最近实习一直在弄爬虫相关的内容，顺便开个博客整理记录一下自己学习的过程，方便自己以后回顾。

当然如果恰好对你有帮助欢迎点赞~

需求：获取全国各省份的城市及辖区的人口、面积、行政区划代码及邮编

# selenium爬取省份名称
chrome_options = webdriver.ChromeOptions()
chrome_options.add_argument('headless')
driver = webdriver.Chrome(options=chrome_options)
url = 'http://xzqh.mca.gov.cn/map'
driver.get(url)
# 需要点击才显示出全部省份列表
button = driver.find_element_by_xpath('//*[@id="from2"]/table/tbody/tr/td[1]/select')
button.click()
# 此处踩坑 find_elements只能获取element对象 不可直接获取element的text
results = driver.find_elements_by_xpath('//*[@id="from2"]/table/tbody/tr/td[1]/select/option')[1:]
# 将text存入list
citys = []
for result in results:
    citys.append(result.text)
driver.close()

2、requests遍历爬取每个省份

#遍历爬取每个省份
for city in citys:
    print(city)
    # 对省份名称进行gbk编码
    city_s = urllib.parse.quote(city,encoding='gbk')
    url = 'http://xzqh.mca.gov.cn/defaultQuery?shengji={}&diji=-1&xianji=-1'.format(city_s)
    print(url)
    response = requests.get(url)
    result = etree.HTML(response.text)
    # 先获取省份下的所有地级市的名称及行政代码
    value = result.xpath('//tr[@class="shi_nub"]//td/input/@value') #地级市
    alt = ['-'] * len(value) #市辖区
    popu = result.xpath('//tr[@class="shi_nub"]//td[3]') # 人口
    area = result.xpath('//tr[@class="shi_nub"]//td[4]') # 面积
    code = result.xpath('//tr[@class="shi_nub"]//td[5]') # 行政区划代码
    mail = result.xpath('//tr[@class="shi_nub"]//td[7]') # 邮编

    # 再获取地级市下区级名称及行政代码
    value += result.xpath('//tr[@type="2"]//td/input/@value')
    alt += result.xpath('//tr[@type="2"]//td/input/@alt')
    popu += result.xpath('//tr[@type="2"]/td[3]')
    area += result.xpath('//tr[@type="2"]/td[4]')
    code += result.xpath('//tr[@type="2"]/td[5]')
    mail += result.xpath('//tr[@type="2"]/td[7]')

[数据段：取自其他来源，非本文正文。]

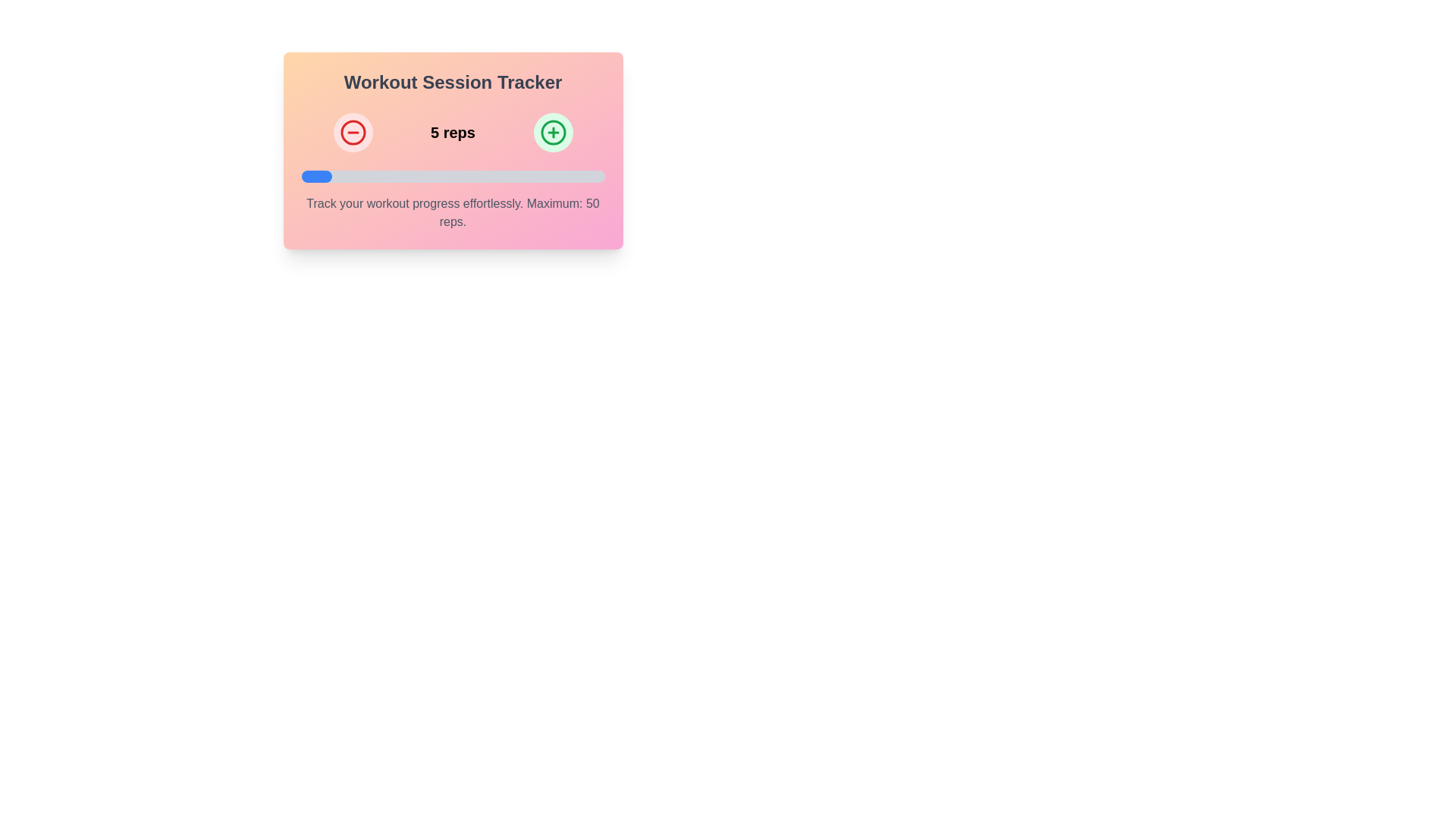 The width and height of the screenshot is (1456, 819). Describe the element at coordinates (320, 175) in the screenshot. I see `the slider` at that location.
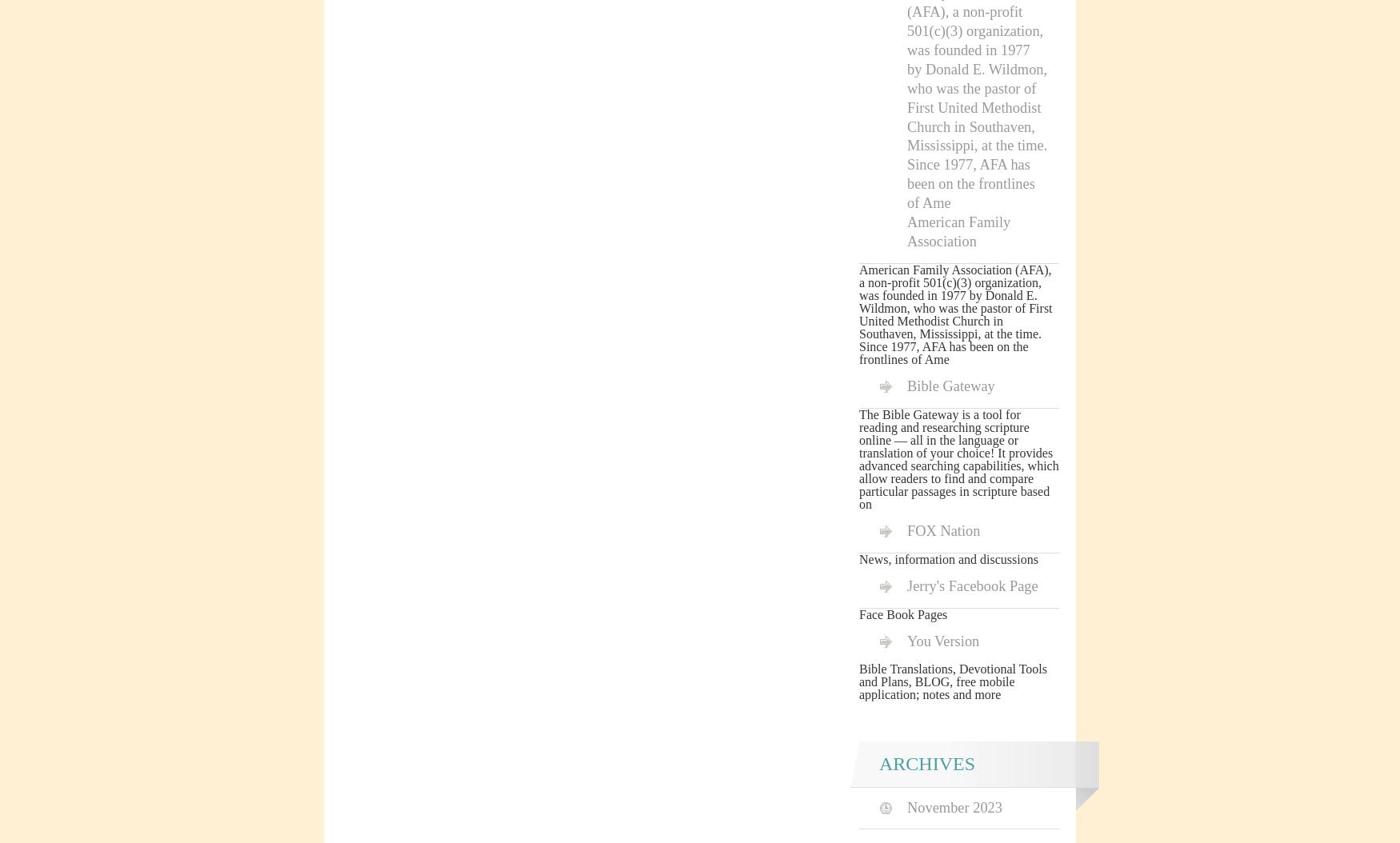  What do you see at coordinates (858, 613) in the screenshot?
I see `'Face Book Pages'` at bounding box center [858, 613].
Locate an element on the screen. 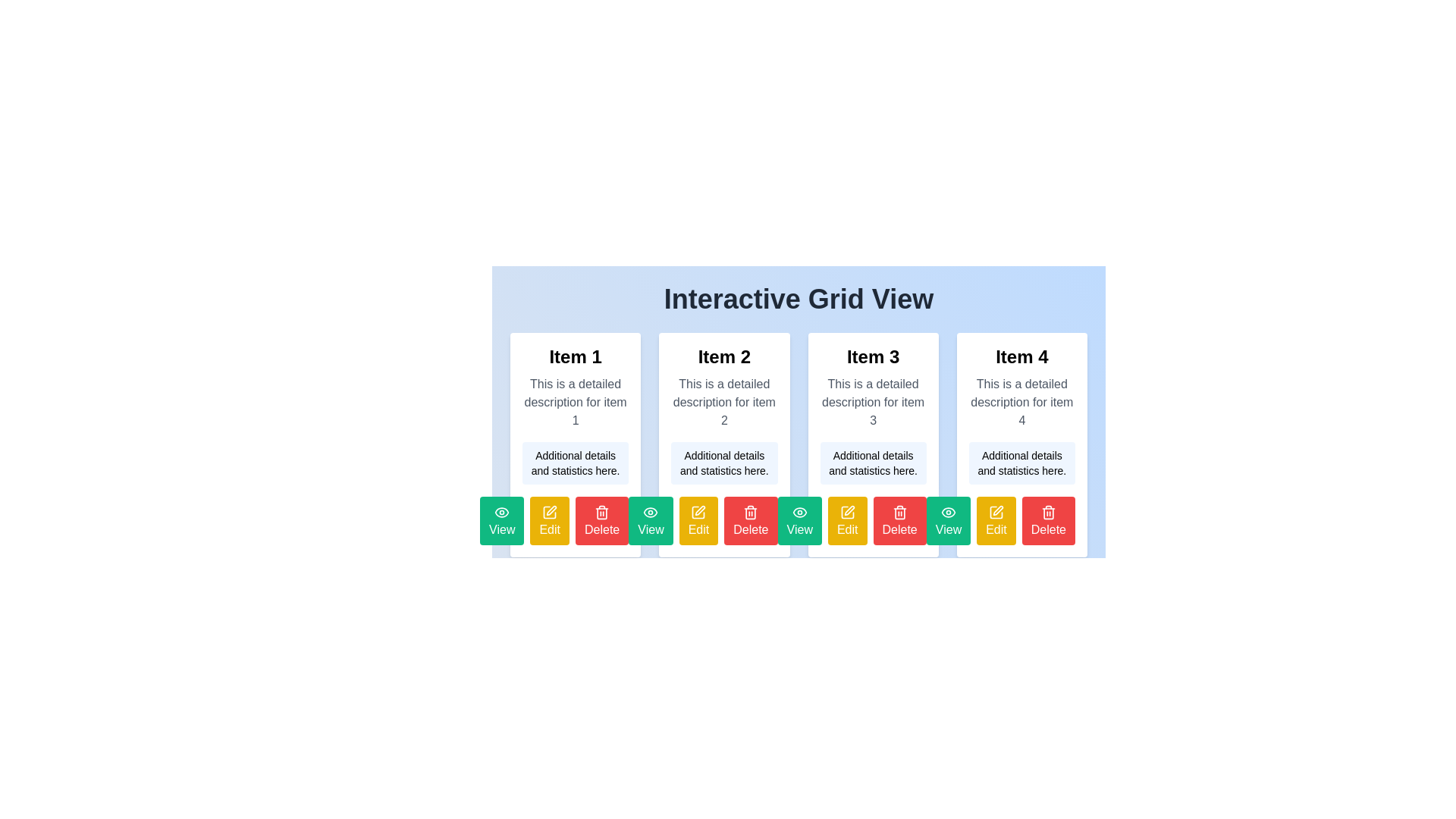  the 'Delete' button located on the second card in the second row of the grid layout is located at coordinates (723, 687).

    # 将list中element对象的text取出
    for i in range(len(popu)):
        popu[i] = popu[i].text
    for i in range(len(area)):
        area[i] = area[i].text
    for i in range(len(code)):
        code[i] = code[i].text
    for i in range(len(mail)):
        mail[i] = mail[i].text

3、Pandas结果存入EXCEL

 # 创建Df对象 设置列名
    df = DataFrame(columns=['市','区','人口（万人）','面积（平方千米）','行政区划代码','邮编'])
    try:
        df['市'] = value
        df['区'] = alt
        df['人口（万人）'] = popu
        df['面积（平方千米）'] = area
        df['行政区划代码'] = code
        df['邮编'] = mail
        # print(df)
        df.to_excel('%s.xlsx'%city,header=True,index=False)
    except Exception as e:
        print (e)
        pass

4、数据示例

单元格内可能存在空格，自己调整一下就可以了

5、完整代码

# -*- coding: utf-8 -*-

"""
爬取全国城市、市辖区及其区划代码

问题描述：
使用python爬取民政部：http://xzqh.mca.gov.cn/map 中各省份城市数据
爬取内容将会以 Excel文件形式 保存在代码同一级目录中

使用须知：
【路径】：使用前请修改绝对路径

仅供学习参考，侵权删


"""
# 导包
import urllib.parse
import requests
from lxml import etree
from pandas import DataFrame
from selenium import webdriver

# selenium爬取省份名称
chrome_options = webdriver.ChromeOptions()
chrome_options.add_argument('headless')
driver = webdriver.Chrome(options=chrome_options)
url = 'http://xzqh.mca.gov.cn/map'
driver.get(url)
# 需要点击才显示出全部省份列表
button = driver.find_element_by_xpath('//*[@id="from2"]/table/tbody/tr/td[1]/select')
button.click()
# 此处踩坑 find_elements只能获取element对象 不可直接获取element的text
results = driver.find_elements_by_xpath('//*[@id="from2"]/table/tbody/tr/td[1]/select/option')[1:]
# 将text存入list
citys = []
for result in results:
    citys.append(result.text)
driver.close()

#遍历爬取每个省份
for city in citys:
    print(city)
    # 对省份名称进行gbk编码
    city_s = urllib.parse.quote(city,encoding='gbk')
    url = 'http://xzqh.mca.gov.cn/defaultQuery?shengji={}&diji=-1&xianji=-1'.format(city_s)
    print(url)
    response = requests.get(url)
    result = etree.HTML(response.text)
    # 先获取省份下的所有地级市的名称及行政代码
    value = result.xpath('//tr[@class="shi_nub"]//td/input/@value') #地级市
    alt = ['-'] * len(value) #市辖区
    popu = result.xpath('//tr[@class="shi_nub"]//td[3]') # 人口
    area = result.xpath('//tr[@class="shi_nub"]//td[4]') # 面积
    code = result.xpath('//tr[@class="shi_nub"]//td[5]') # 行政区划代码
    mail = result.xpath('//tr[@class="shi_nub"]//td[7]') # 邮编

    # 再获取地级市下区级名称及行政代码
    value += result.xpath('//tr[@type="2"]//td/input/@value')
    alt += result.xpath('//tr[@type="2"]//td/input/@alt')
    popu += result.xpath('//tr[@type="2"]/td[3]')
    area += result.xpath('//tr[@type="2"]/td[4]')
    code += result.xpath('//tr[@type="2"]/td[5]')
    mail += result.xpath('//tr[@type="2"]/td[7]')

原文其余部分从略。